Fergal Cantwell had a heat pump installed in his County Kilkenny home in October 2019 as part of an overall retrofit of his house. “We always wanted to change over to a heat pump,” he explains.
Fergal’s house is a 4-bed detached, two-storey house, built in the early 70s. Before the works, the BER was a D1 and this was uplifted to A1 post works.
Because Fergal works in the industry, he found the research process easier than most: “I had no problems identifying the heat pump that I wanted and the installer to install it.”
So far, he has found the heat pump “brilliant, there’s a constant temperature in the house and constant hot water.”
The savings are also substantial, Fergal says. “As we completed an extensive retrofit, we were obviously expecting some savings. The reduction is more than we initially had expected, we have reduced our energy bills by about two-thirds.”

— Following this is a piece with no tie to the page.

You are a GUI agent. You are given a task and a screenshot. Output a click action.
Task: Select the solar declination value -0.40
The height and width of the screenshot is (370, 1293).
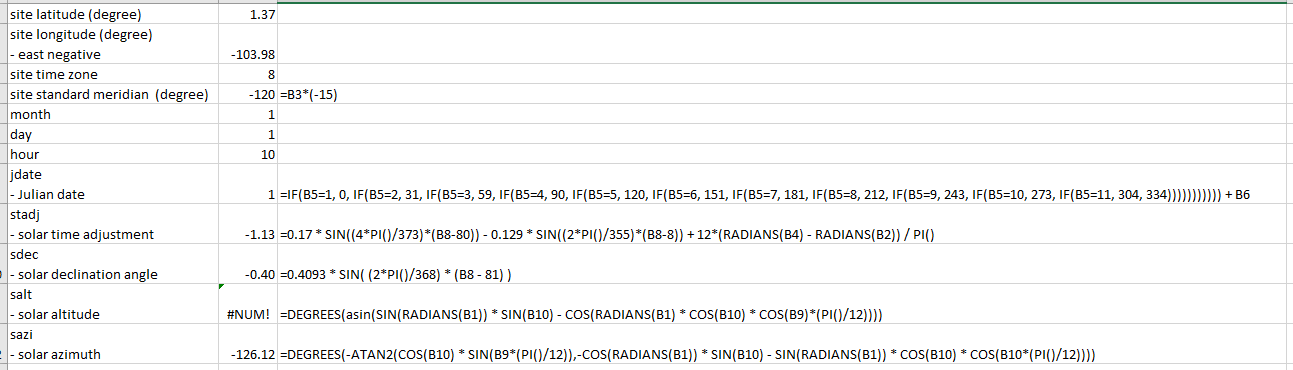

Fergal says, “a heat pump won’t disappoint but do ensure that your property’s insulation is of a good standard.” A property needs to be minimum at a B2 BER rating for the heat pump to work efficiently.
“And as with any retrofit measure, put a plan in place. Know the location of your indoor unit and if you’re going with a spilt system. Know your measurements, as in radiator sizes etc, or indeed if you are changing radiators,” he adds.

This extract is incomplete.